Created attachment 51168 [details] simplified example reproducing problem Hi, I found -ftree-loop-distribute-patterns to be far too aggressive in replacing code, leading to increased code size and substantial slowdowns (12% in the program I just hit this). The code size increase & slowdown are partially caused by the function call itself, and partially due to the spilling necessary to make that function call. Worsened by the PLT call to memmove().
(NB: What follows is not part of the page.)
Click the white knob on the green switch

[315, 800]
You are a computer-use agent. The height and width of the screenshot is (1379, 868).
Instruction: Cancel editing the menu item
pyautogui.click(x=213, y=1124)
A very simplified example (also attached) is this: typedef struct node { unsigned char chunks[4]; unsigned char count; } node; void foo(node *a, unsigned char newchunk, unsigned char off) { if (a->count > 3) __builtin_unreachable(); for (int i = a->count - 1; i >= off; i--) a->chunks[i + 1] = a->chunks[i]; a->chunks[off] = newchunk; } which with `-O2 -fPIC` boils down to: foo(node*, unsigned char, unsigned char): pushq %r12 movl %edx, %r8d movl %esi, %r12d pushq %rbp movq %rdi, %rbp pushq %rbx movzbl 4(%rdi), %ecx movzbl %r8b, %ebx leal -1(%rcx), %edx cmpl %ebx, %edx jl .L2 movl %ecx, %eax movslq %edx, %rsi subl %ebx, %ecx subl $1, %ecx movq %rsi, %rdx subq %rcx, %rdx leaq 1(%rcx), %r8 leaq (%rdi,%rdx), %rsi movzbl %al, %edi movq %r8, %rdx movq %rdi, %rax subq %rcx, %rax leaq 0(%rbp,%rax), %rdi call memmove@PLT .L2: movb %r12b, 0(%rbp,%rbx) popq %rbx popq %rbp popq %r12 ret compare to `-O2 -fPIC -fno-tree-loop-distribute-patterns` foo(node*, unsigned char, unsigned char): movzbl 4(%rdi), %eax movzbl %dl, %edx subl $1, %eax cmpl %edx, %eax jl .L2 cltq .L3: movzbl (%rdi,%rax), %ecx movb %cl, 1(%rdi,%rax) subq $1, %rax cmpl %eax, %edx jle .L3 .L2: movb %sil, (%rdi,%rdx) ret Which I think makes the problem apparent. Regards, Andres Freund
Confirmed. The ranges should be figured out that the max size is 4. In fact GCC knows the range really (note I think it is really [0,2] but that is a different issue) and the loop bounds is max 4. ;; basic block 6, loop depth 1, count 805306369 (estimated locally), maybe hot ;; prev block 8, next block 9, flags: (NEW, REACHABLE, VISITED) ;; pred: 9 [always] count:603979777 (estimated locally) (FALLTHRU,DFS_BACK) ;; 8 [always] count:201326592 (estimated locally) (FALLTHRU) # RANGE [-1, 2] # i_17 = PHI <i_16(9), i_11(8)> # .MEM_21 = PHI <.MEM_15(9), .MEM_9(D)(8)> # RANGE [1, 3] NONZERO 3 _4 = i_17 + 1; # VUSE <.MEM_21> _5 = a_10(D)->chunksD.1943[i_17]; # .MEM_15 = VDEF <.MEM_21> a_10(D)->chunksD.1943[_4] = _5; # RANGE [-1, 1] i_16 = i_17 + -1; if (i_16 >= _20) goto <bb 9>; [75.00%] else goto <bb 7>; [25.00%] ;; succ: 9 [75.0% (guessed)] count:603979777 (estimated locally) (TRUE_VALUE,EXECUTABLE) ;; 7 [25.0% (guessed)] count:201326592 (estimated locally) (FALSE_VALUE,EXECUTABLE) ;; basic block 9, loop depth 1, count 603979777 (estimated locally), maybe hot ;; prev block 6, next block 7, flags: (NEW) ;; pred: 6 [75.0% (guessed)] count:603979777 (estimated locally) (TRUE_VALUE,EXECUTABLE) goto <bb 6>; [100.00%] ;; succ: 6 [always] count:603979777 (estimated locally) (FALLTHRU,DFS_BACK)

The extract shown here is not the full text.